What you will do – Look through the data below for the string "Jose", and copy every line where it turns up.

= = =

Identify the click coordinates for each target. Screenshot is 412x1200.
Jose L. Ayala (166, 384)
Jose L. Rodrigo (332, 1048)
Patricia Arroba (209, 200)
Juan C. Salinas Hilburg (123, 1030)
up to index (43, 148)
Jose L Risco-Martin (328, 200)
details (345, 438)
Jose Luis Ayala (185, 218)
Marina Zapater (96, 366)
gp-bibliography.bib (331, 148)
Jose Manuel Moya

= = =

Your response –
Jose L. Ayala (166, 384)
Jose L. Rodrigo (332, 1048)
Jose L Risco-Martin (328, 200)
Jose Luis Ayala (185, 218)
Jose Manuel Moya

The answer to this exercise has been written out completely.